Neural Tube Defect-causing Teratogens Affect Tissue Mechanical Properties and Cytoskeletal Morphology in Axolotl Embryos

Abstract

The teratogenic drugs cytochalasin B and valproic acid have been shown to alter F-actin polymerization, an effect that is crucial in forming microfilaments. Microfilaments form important cytoskeletal structures that maintain the structural integrity of the cell, cause cell motility and cell migration. Microfilament alterations are known to cause neural tube defects such as spina bifida and anencephaly (Walmod et al., 1999). We here aim to show that disruption of microfilaments by cytochalasin B and valproic acid affects the tensile properties of the tissue. Biomechanics is an interdisciplinary field that allows mechanical concepts to help us understand embryo development. This project used a novel tissue stretching device that measures the tensile properties of neural and epidermal tissue. The instrument used a pair of cantilevered wires to which the specimen was glued. This device stretched the mid-neural and -lateral tissue anterior-posterior (AP) and medio-lateral (ML) unidirectionally.
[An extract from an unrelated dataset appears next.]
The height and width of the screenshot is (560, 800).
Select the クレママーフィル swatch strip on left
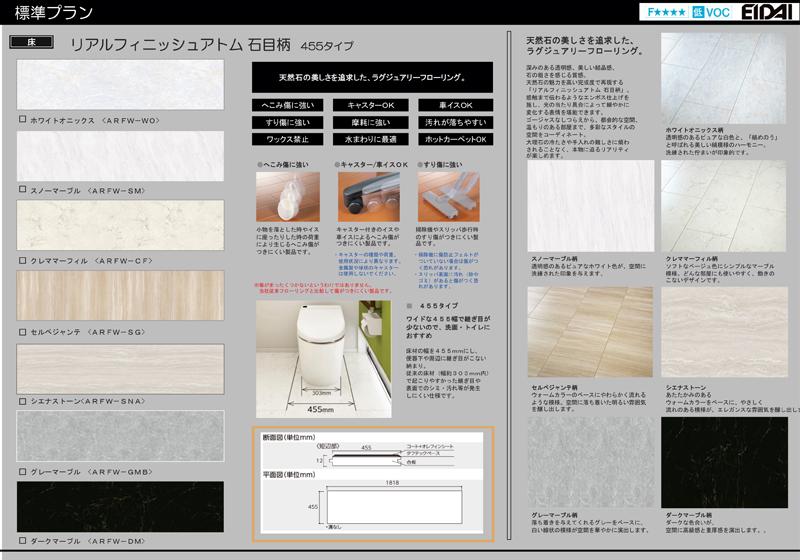click(x=120, y=226)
The tensile properties of the tissue were determined by Resultant Young’s Modulus that depends on the true stress and true strain in the tissue sample. The experiment was conducted at a strain rate of 50%. Axolotl embryos were treated with 5ug/mL and 2.5ug/mL cytochalasin B and 5mM valproic acid at stage 13 (early neurula) for an hour, washed, and allowed to develop to stage 15 before it was used in the uniaxial tissue stretcher. Changes in the F-actin filaments were analysed by phalloidin staining and viewed under a confocal microscope. The tests show that disruption of microfilaments by cytochalasin B increases the stiffness of the dorsal-tissue by as much as 101% for CB-treated tissues stretched in the AP direction and 298% when stretched in the ML direction. VA-treated neural plate tissue showed a stiffness increase of 278% when stretched in the AP direction and 319%, when stretched in the ML direction. Changes in the F-actin filaments are quantified by phalloidin staining viewed with confocal microscopy. These findings indicate that direction-dependent mechanical forces in the tissue are contributing factors in closure of the neural tube in axolotl embryos.